TOM the implementation is similar in speed to the Objective-C
implementation provided by GNU CC: all method invocations are dynamically
bound and no inter-procedural optimizations are performed.
- Can TOM interface with other languages?
A TOM method can be declared extern and subsequently
implemented in C. Furthermore, with the currently available TOM
compilers, which both compile TOM to C, TOM code may contain C code. It
is like an
asm ("ld r2, foo; st zero, [r2]");
in C, written as
<c> foo = 0; </c>
in TOM.
- Is TOM code embeddable into other
programs?
It is very easy to write TOM code to be dynamically loaded. In
addition, all that a program needs to do to be able to dynamically load
TOM code is link with the TOM standard libraries. As a proof of concept,
the Apache TOM Module enables Apache to be extended in TOM.
- Can TOM connect with database systems?
The TOM DataBase Connectivity (TDBC) package provides a popular tabular database
abstraction, as it is known from, for instance, Python and Java. Currently, PostgreSQL and MySQL is served, and adding
support for additional databases should not prove difficult.
- Can TOM speak CORBA?
An implementation of COBRA for TOM does not exist yet.
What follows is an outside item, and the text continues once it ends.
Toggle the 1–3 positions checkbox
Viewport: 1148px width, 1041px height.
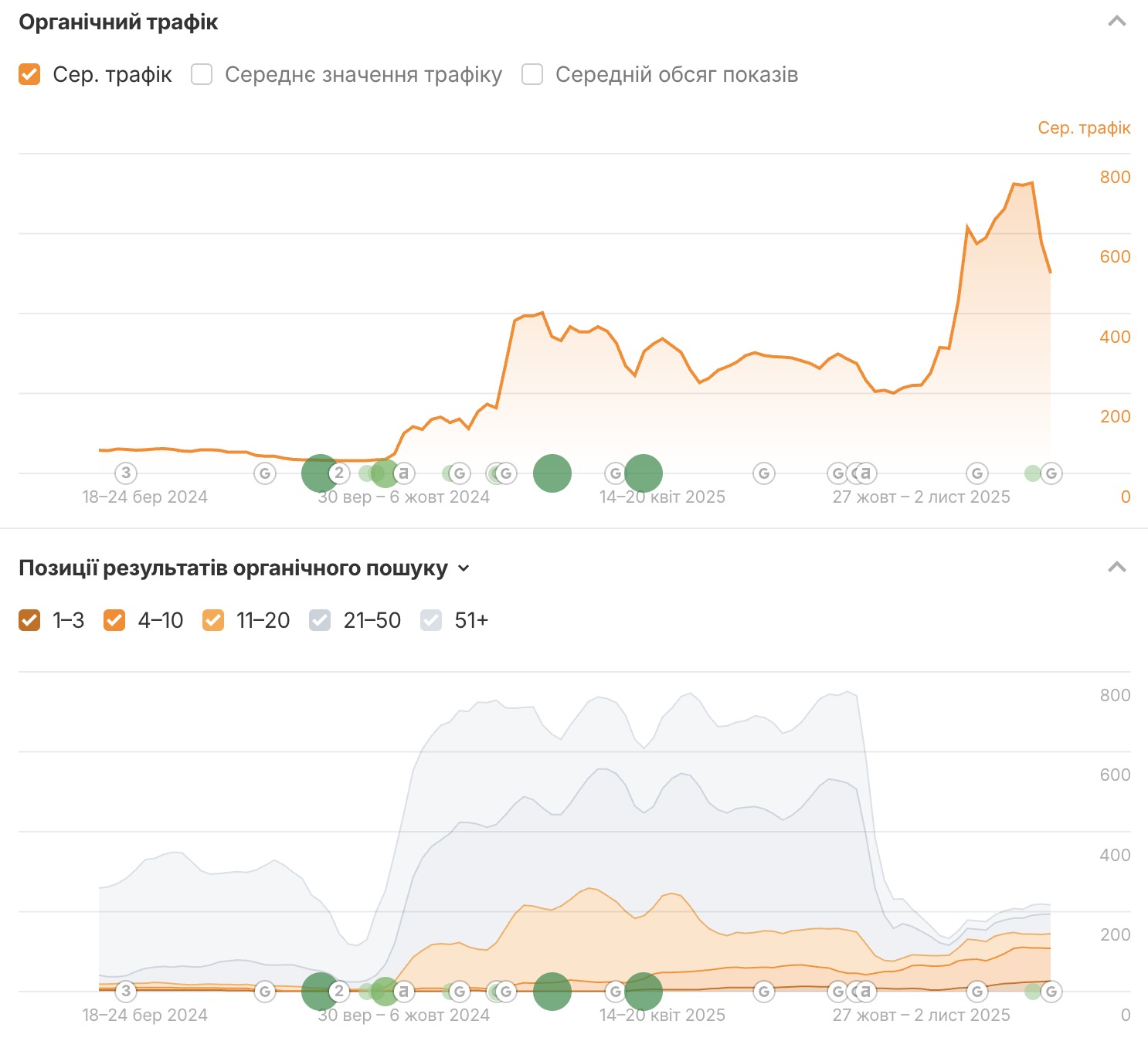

However, given
the refelective capabilities of TOM, a CORBA implementation for TOM would
not be too difficult to implement.
- Where can I find the TOM FAQ?
At http://gerbil.org/tom/faq.
- Under what license is TOM available?
TOM is Open Source and Free Software: The TOM compilers and other tools
are licensed under the GNU General
Public License (GPL); the libraries under the
GNU Library General Public License (LGPL).
This means that (1) you can apply TOM for commercial applications---no
strings attached---and (2) if you fix a bug in the TOM tools or libraries
the rest of the world should share in that achievement.
If you want a different license, or if you want to pay for commercial
support, mail tiggr at gerbil.org.
- How do I debug an executable built by running make?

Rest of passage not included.